Don't make this issue a rice-bowl-and-GPs-are-blood-sucking dracula issue
This is a issue of public health hazard and public fund wastage.
Seek views of all parties first
THE setting up of 1Malaysia clinics is presumably to help meet the needs of the urban people.
Tan Sri Dr Ismail Merican, the director-general of health, claims that the sole objective of this move is to ensure the delivery of equitable, quality healthcare to the public. This is of course a laudable move but the issue at large is the quality of these clinics.
According to him, there is a growing trend in most developed countries, like Australia and the UK, to delegate routine follow-ups and monitoring of stable patients with chronic illnesses such as diabetes, hypertension and even stable heart disease to staff nurses.
This may be possible in these countries as the nurses there are senior staff and degree holders in their profession, but the same does not hold true for medical assistants in Malaysia who undergo a 3+1 nursing training programme.
A study in 2009 revealed that medical assistants at government health clinics and government hospitals were found to be responsible for many medication errors. Of the 1,612 prescriptions generated by medical assistants in a single week, 1169 errors were noted and some were critical errors, involving the use of at least one medication categorised as Group B medicine, which only medical officers are authorised to prescribe. It must be noted that medical assistants are trained to assist medical officers and not to provide treatment in the same manner as medical officers.

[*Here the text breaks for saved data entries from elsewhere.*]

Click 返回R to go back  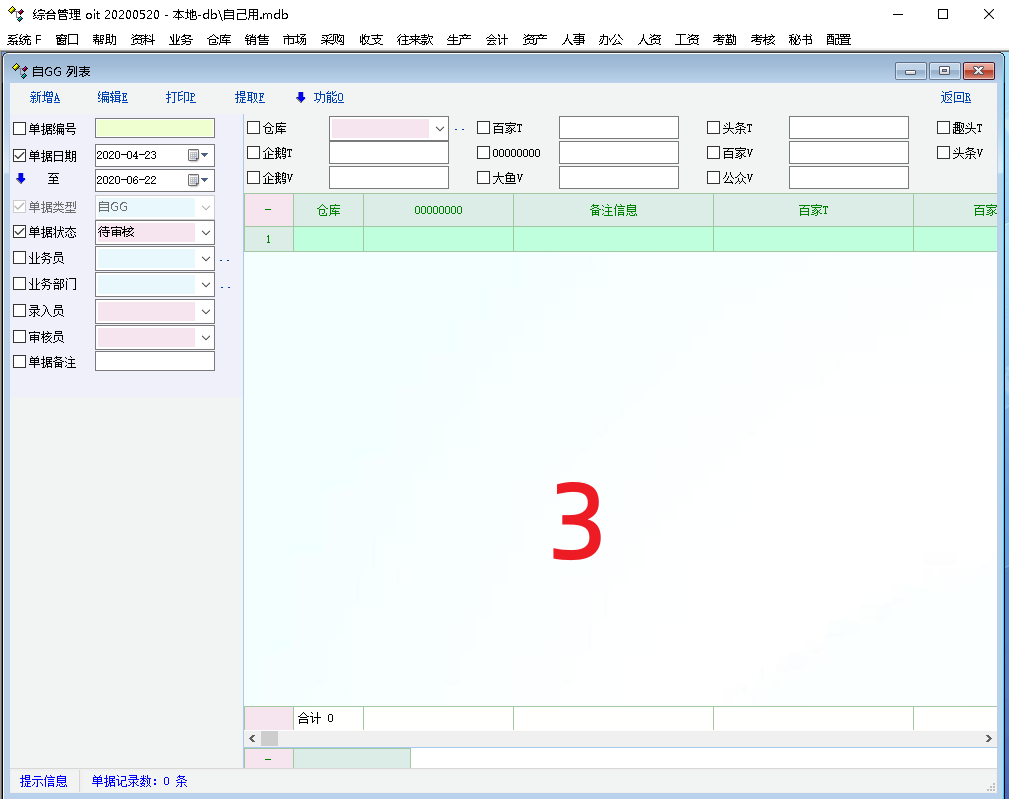955,97
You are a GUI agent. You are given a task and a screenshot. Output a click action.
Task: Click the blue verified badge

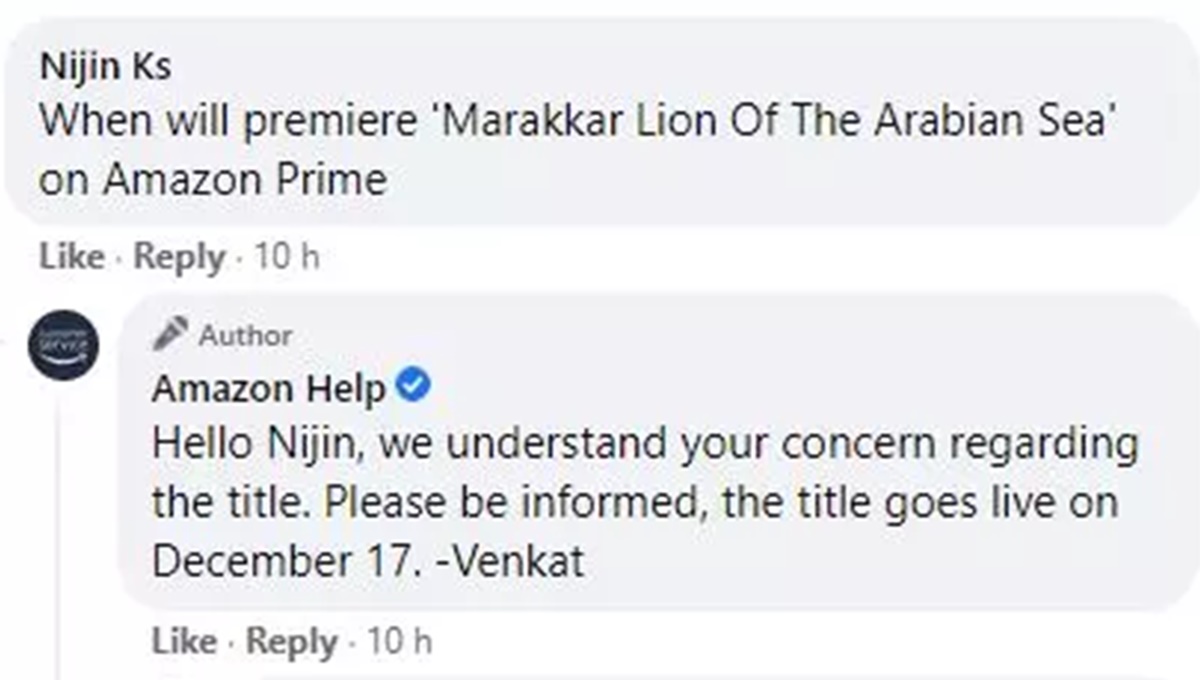pyautogui.click(x=413, y=386)
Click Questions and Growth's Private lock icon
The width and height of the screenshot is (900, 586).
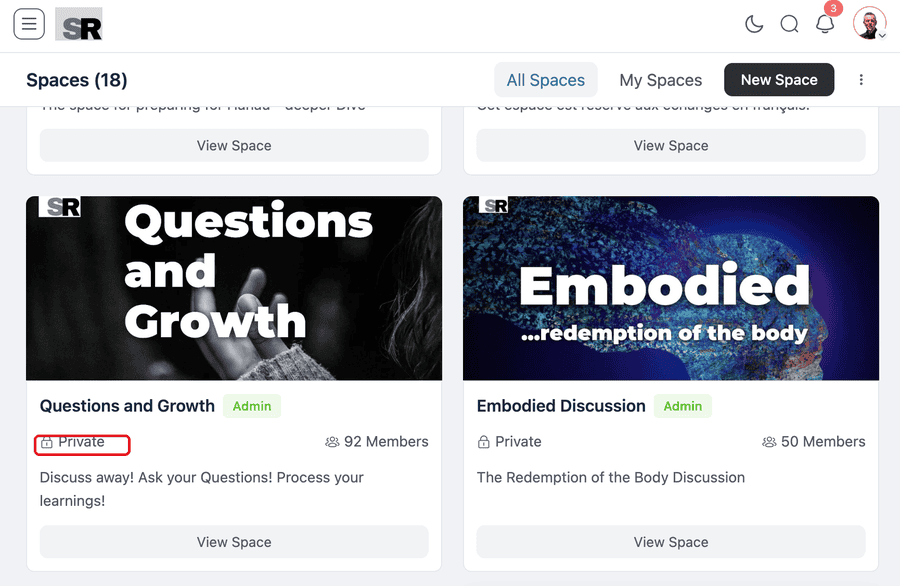pos(47,442)

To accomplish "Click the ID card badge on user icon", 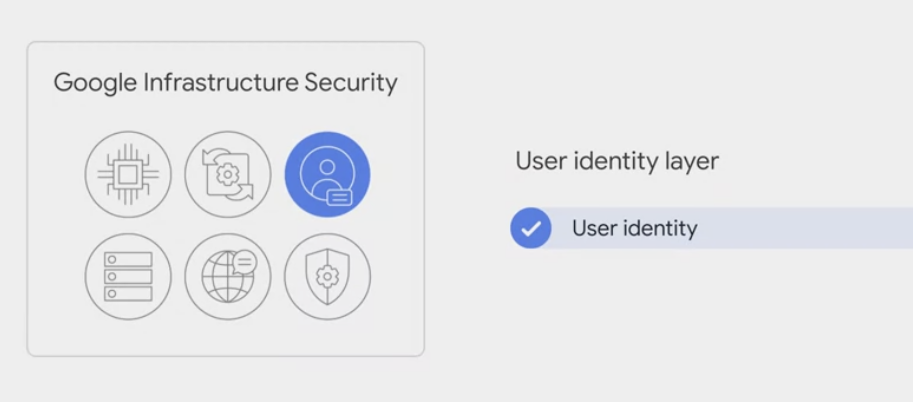I will (x=340, y=196).
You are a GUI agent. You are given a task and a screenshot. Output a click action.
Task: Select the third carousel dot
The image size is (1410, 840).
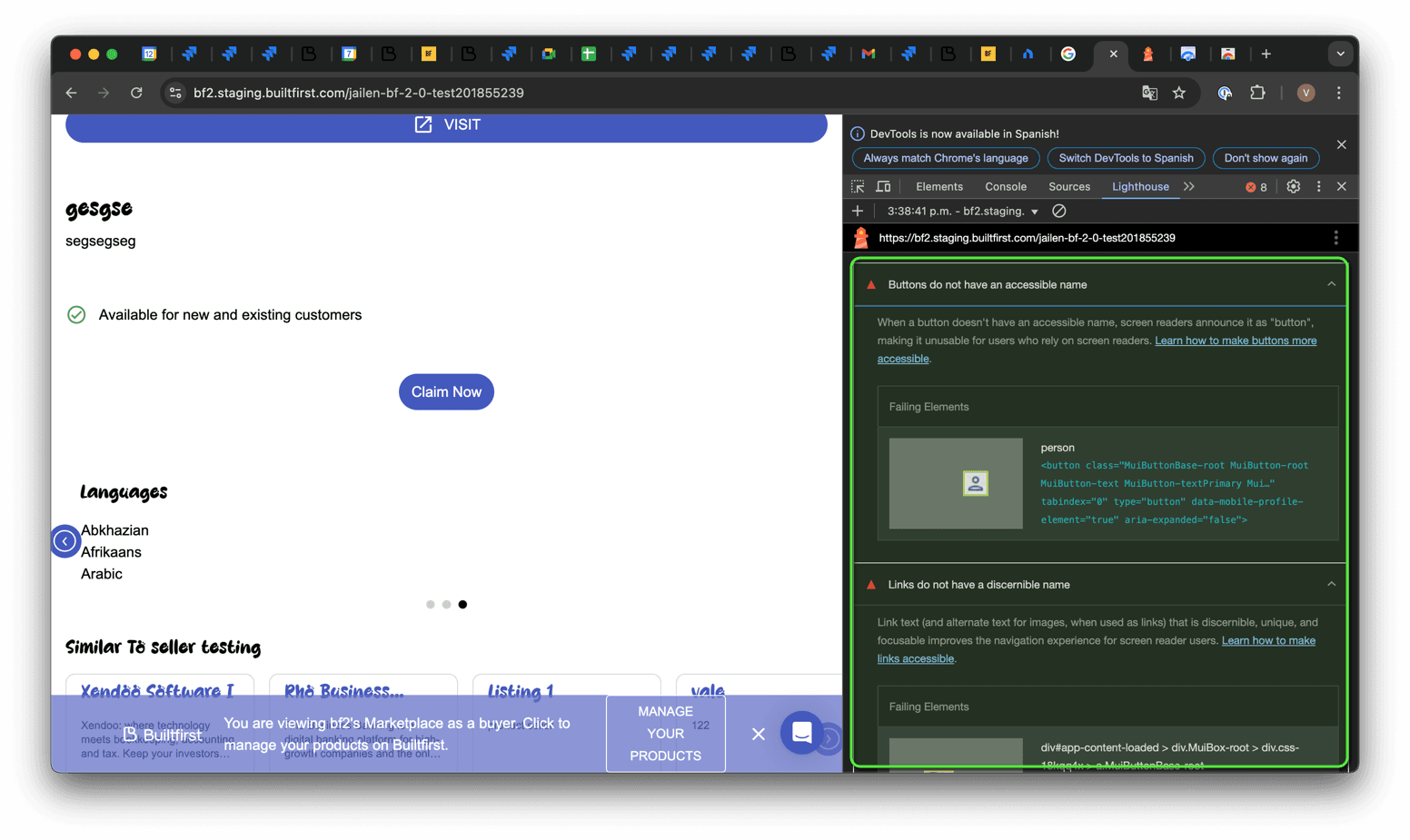[x=462, y=605]
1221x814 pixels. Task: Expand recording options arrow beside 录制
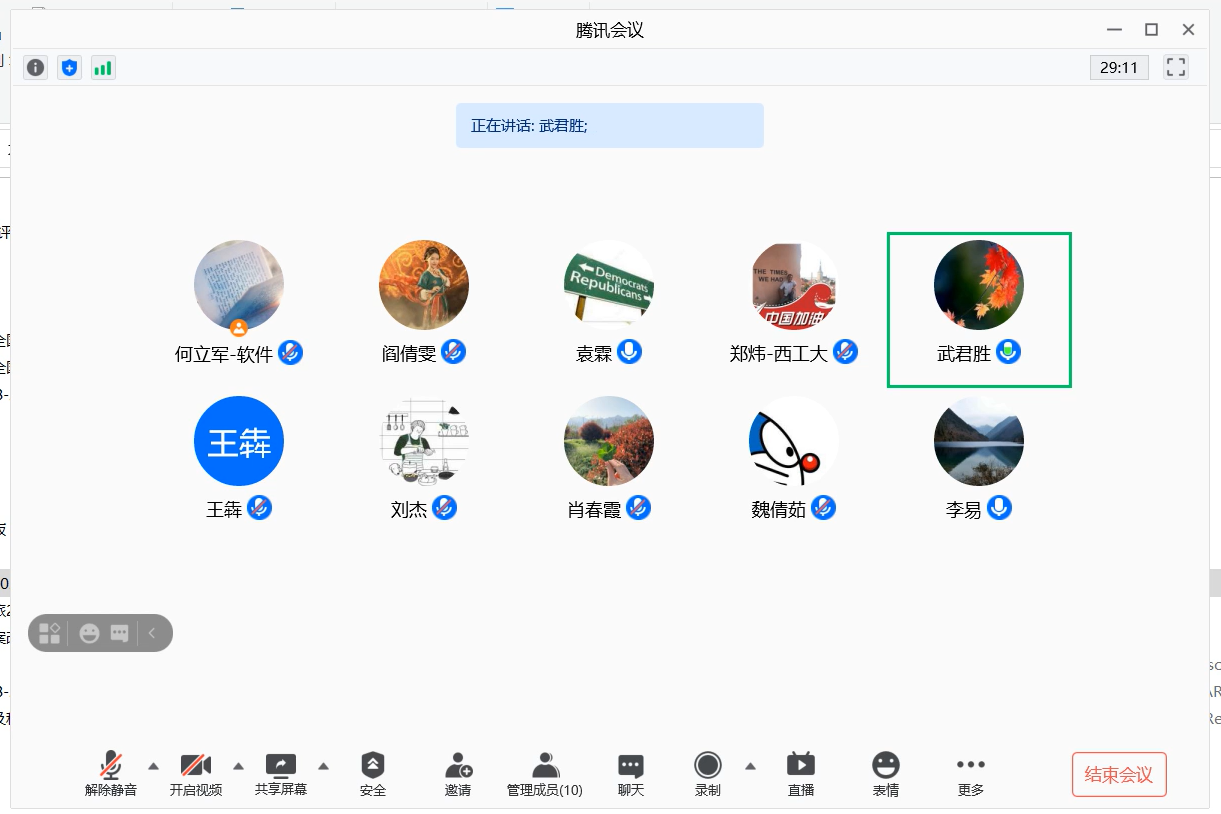pyautogui.click(x=750, y=766)
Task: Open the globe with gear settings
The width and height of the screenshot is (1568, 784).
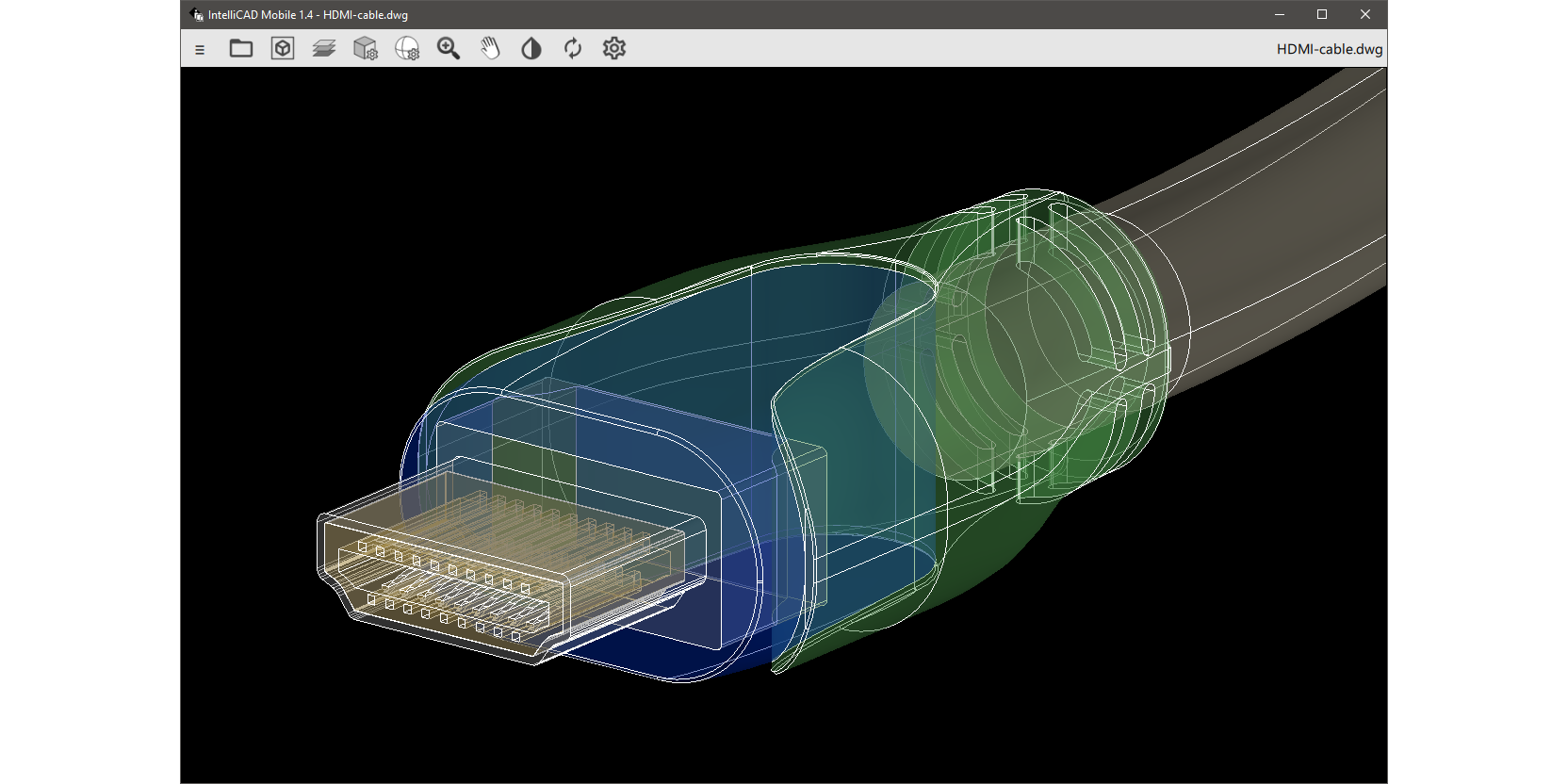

Another issue that needs to be considered is the administrative cost involved in establishing these clinics. The cost involved in running public health institutions has not been studied comprehensively and it is well-known that some district hospitals are under-utilised, mainly because patient attendance is poor.
So setting up primary care organisations among klinik desa, district hospitals and other primary healthcare centres will incur further costs and may fail for want of attendance.
Another consideration is that access to healthcare cannot be provided in an ad hoc manner. It is not clear how the system will operate and the supervisory roles of medical officers are ill-defined. This will be especially critical in an emergency as well as when there is a need to seek a second opinion.
The views of all parties involved should be sought before any decisions are made and finalised. While it was claimed that senior officers from the relevant divisions of the ministry were involved in drawing up comprehensive guidelines for the establishment and running of these clinics, the fact remains that the views of other stakeholders, for example the MMA, and the NGOs were not solicited.
Despite these shortcomings, there are remedial measures that can be put in place to make these 1Malaysia clinics workable. There is no error-free system involving human intervention but it is possible to design a system to avoid or minimise the errors, such as a primary healthcare team made up of pharmacists, midwives, physiotherapists, senior nursing sisters, etc, to run these clinics.
For example, a patient coming in with a minor sports injury can be treated by a physiotherapist; a pregnant lady can be assessed by a midwife; minor surgery by the medical assistant; and the pharmacists would be able to pick up prescription errors and correct them before any harm occurs. This will ensure a check-and-balance of prescriptions and different treatment options.
The Government should consider the views of other stakeholders before embarking on this project because backpedalling after establishing these clinics would be a colossal waste of public funds.
The KPI of 1Malaysia clinics to provide equitable and quality healthcare can never be fulfilled if the clinics themselves are plagued with potential medical and system errors.